Früherer SPD-Chef spricht über Parkinson-Erkrankung Hans-Jochen Vogel: "Das Zittern habe ich noch unter Kontrolle"

Düsseldorf · Seit acht Jahren lebt er im Seniorenstift Augustinum in München, seit zwei Jahren lebt er mit der Diagnose Parkinson: der frühere SPD-Chef Hans-Jochen Vogel. In einem Interview spricht er nun über seine Erkrankung – und über den Tod.

 Der frühere SPD-Vorsitzende Hans-Jochen Vogel im Mai dieses Jahres. Vor zwei Jahren wurde bei ihm Parkinson diagnostiziert.

Der frühere SPD-Vorsitzende Hans-Jochen Vogel im Mai dieses Jahres. Vor zwei Jahren wurde bei ihm Parkinson diagnostiziert.

Foto: dpa, geb lre vfd

Seit acht Jahren lebt er im Seniorenstift Augustinum in München, seit zwei Jahren lebt er mit der Diagnose Parkinson: der frühere SPD-Chef Hans-Jochen Vogel. In einem Interview spricht er nun über seine Erkrankung — und über den Tod.

Von 1987 bis 1991 war Hans-Jochen Vogel Bundesvorsitzender der SPD. Pflichtbewusstsein und Pünktlichkeit sind Eigenschaften, die ihm zugeschrieben werden. Auch heute noch lässt den inzwischen 88-Jährigen die Politik nicht los — "weil mich Politik nach wie vor interessiert", wie er jetzt im Interview mit dem "Stern" sagte. "Ich fühle mich als Teil unserer Gemeinschaft, und solange mein Kopf mitspielt — wer weiß, wie lange das noch so ist — beschäftige ich mich auch mit den Dingen, die um mich passieren. Notfalls mische ich mich auch noch ein."

Im Gespräch mit dem Magazin geht es allerdings weniger um Politik als vielmehr um die Krankheit, die vor zwei Jahren bei Vogel diagnostiziert wurde: Parkinson. "Park in der Sonne" sage er lieber, so Vogel in dem Interview. Er habe es nie an die große Glocke gehängt, aber "inzwischen spielt auch der Gedanke eine Rolle, dass ich anderen Menschen, die an Parkinson leiden, Mut machen könnte, indem ich ihnen zeige, dass man auch in diesem Zustand noch geraume Zeit ein selbstbestimmtes Leben führen kann".

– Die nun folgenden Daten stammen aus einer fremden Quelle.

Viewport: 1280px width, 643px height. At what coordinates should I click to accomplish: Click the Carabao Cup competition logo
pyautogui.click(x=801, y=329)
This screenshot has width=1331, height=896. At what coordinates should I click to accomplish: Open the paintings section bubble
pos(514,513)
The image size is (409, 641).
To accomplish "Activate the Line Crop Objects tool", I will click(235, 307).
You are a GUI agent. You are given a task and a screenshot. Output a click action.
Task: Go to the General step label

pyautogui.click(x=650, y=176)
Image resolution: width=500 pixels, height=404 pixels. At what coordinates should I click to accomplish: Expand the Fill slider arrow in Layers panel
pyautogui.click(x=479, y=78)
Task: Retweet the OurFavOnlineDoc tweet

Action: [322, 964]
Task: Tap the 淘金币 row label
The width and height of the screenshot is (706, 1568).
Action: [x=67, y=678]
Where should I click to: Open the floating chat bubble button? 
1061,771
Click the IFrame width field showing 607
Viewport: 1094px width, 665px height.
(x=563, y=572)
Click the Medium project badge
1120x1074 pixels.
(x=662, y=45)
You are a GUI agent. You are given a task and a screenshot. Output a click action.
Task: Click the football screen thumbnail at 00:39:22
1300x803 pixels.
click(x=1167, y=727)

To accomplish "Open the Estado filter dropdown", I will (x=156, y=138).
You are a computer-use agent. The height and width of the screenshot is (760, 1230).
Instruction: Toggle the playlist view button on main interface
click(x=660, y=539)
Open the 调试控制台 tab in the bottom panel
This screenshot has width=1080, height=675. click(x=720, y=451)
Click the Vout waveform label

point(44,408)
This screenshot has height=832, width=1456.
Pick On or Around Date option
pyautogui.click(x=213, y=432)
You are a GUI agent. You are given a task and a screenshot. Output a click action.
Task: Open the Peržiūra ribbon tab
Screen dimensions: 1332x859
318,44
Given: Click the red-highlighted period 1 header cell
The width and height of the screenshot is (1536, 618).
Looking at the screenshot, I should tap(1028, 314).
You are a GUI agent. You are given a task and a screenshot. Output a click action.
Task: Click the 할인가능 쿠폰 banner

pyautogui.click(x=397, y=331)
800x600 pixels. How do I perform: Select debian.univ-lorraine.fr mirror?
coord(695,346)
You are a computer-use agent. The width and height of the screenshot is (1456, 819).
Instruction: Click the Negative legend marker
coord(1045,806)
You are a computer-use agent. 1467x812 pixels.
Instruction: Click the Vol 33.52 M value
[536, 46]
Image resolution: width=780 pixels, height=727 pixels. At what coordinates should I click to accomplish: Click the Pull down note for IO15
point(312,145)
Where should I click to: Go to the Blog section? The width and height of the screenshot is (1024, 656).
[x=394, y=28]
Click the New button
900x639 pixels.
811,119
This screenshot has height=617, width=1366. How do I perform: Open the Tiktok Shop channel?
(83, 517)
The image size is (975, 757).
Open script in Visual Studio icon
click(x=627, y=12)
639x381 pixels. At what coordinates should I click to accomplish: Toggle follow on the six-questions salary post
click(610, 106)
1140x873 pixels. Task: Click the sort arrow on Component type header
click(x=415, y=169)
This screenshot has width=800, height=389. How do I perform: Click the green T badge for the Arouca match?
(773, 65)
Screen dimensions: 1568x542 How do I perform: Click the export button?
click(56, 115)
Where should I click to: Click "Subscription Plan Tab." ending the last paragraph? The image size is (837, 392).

"Mein früheres Namensgedächtnis leidet"

Symptome der Krankheit, das sagt der SPD-Politiker in dem Interview ebenfalls, zeigten sich auch bei ihm. "Das Zittern habe ich noch unter Kontrolle, aber es wird wohl unvermeidlich stärker werden." Er fühle permanent eine leichte Benommenheit, und beim Gehen falle es ihm schwer, die Richtung zu halten. "Ich stolpere auch häufiger. Mein früheres Namensgedächtnis leidet. (...) Und meine Schrift wird kleiner und unvollständiger."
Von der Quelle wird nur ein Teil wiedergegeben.